**Try it**
Read through the lines below and copy the ones holding the string "agent".

┌──

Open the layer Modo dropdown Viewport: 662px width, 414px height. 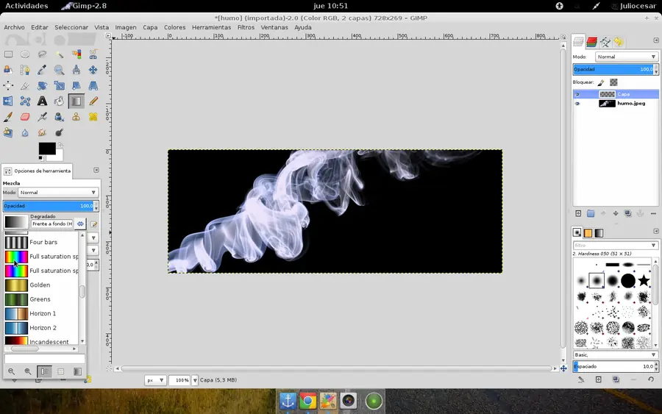624,57
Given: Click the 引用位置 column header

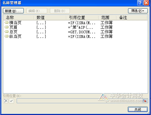Looking at the screenshot, I should point(83,18).
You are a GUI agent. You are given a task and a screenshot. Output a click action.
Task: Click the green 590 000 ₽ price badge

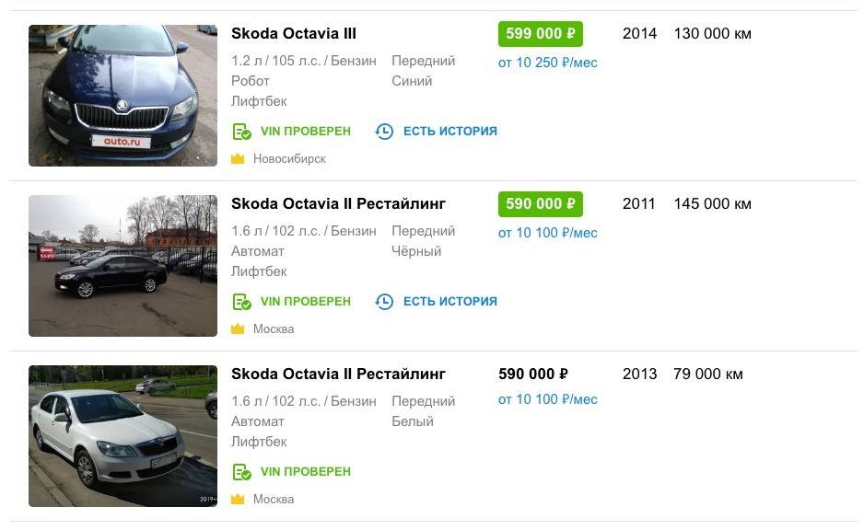(x=541, y=203)
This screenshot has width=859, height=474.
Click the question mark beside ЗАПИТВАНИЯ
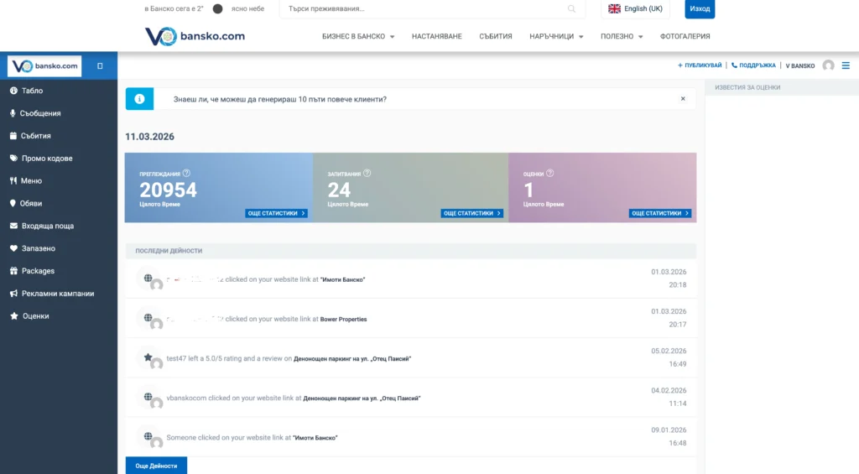pos(367,173)
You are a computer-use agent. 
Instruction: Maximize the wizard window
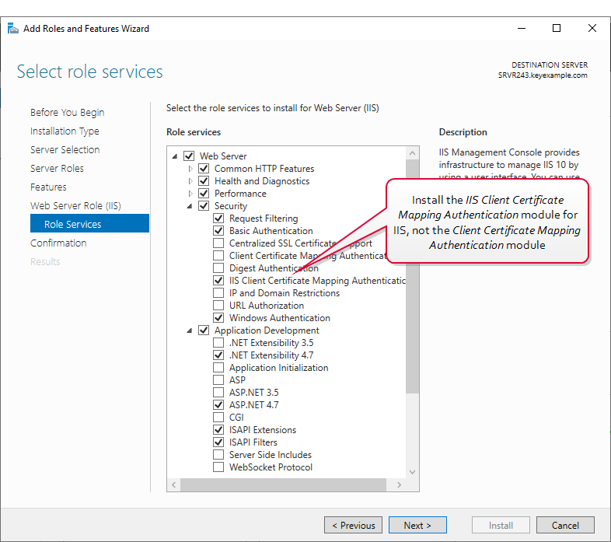point(557,29)
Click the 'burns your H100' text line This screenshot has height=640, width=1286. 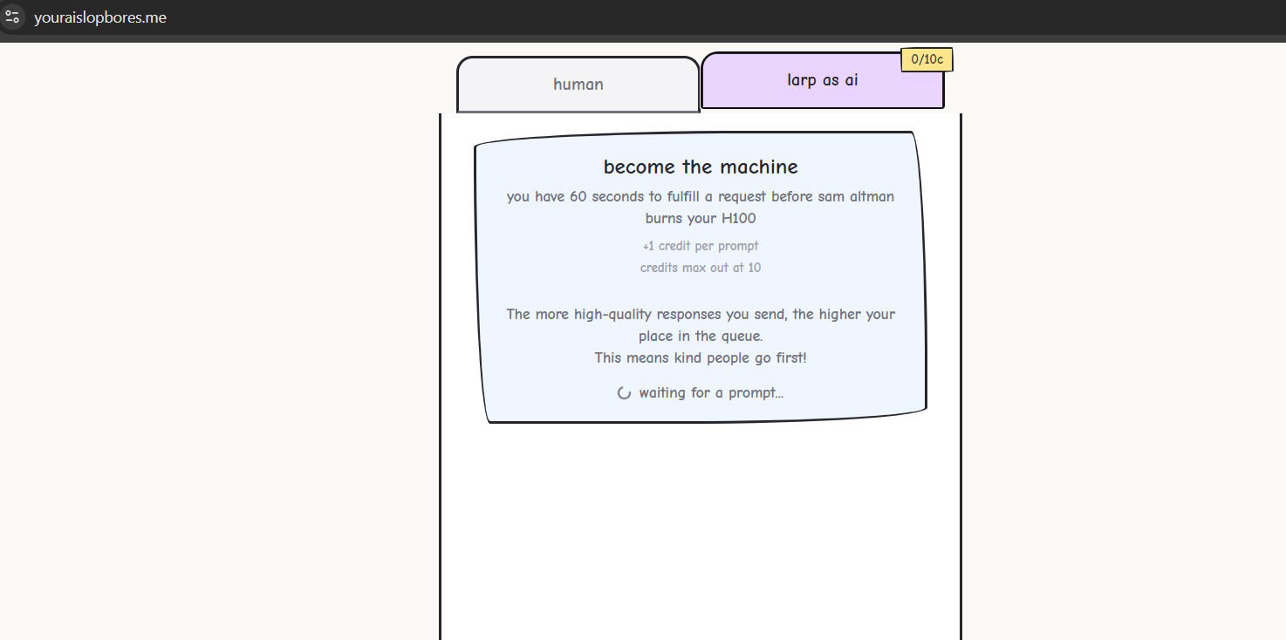701,218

└──

**Answer box**
You are a GUI agent. You are given a task and a screenshot. Output a click action.
You are a computer-use agent. 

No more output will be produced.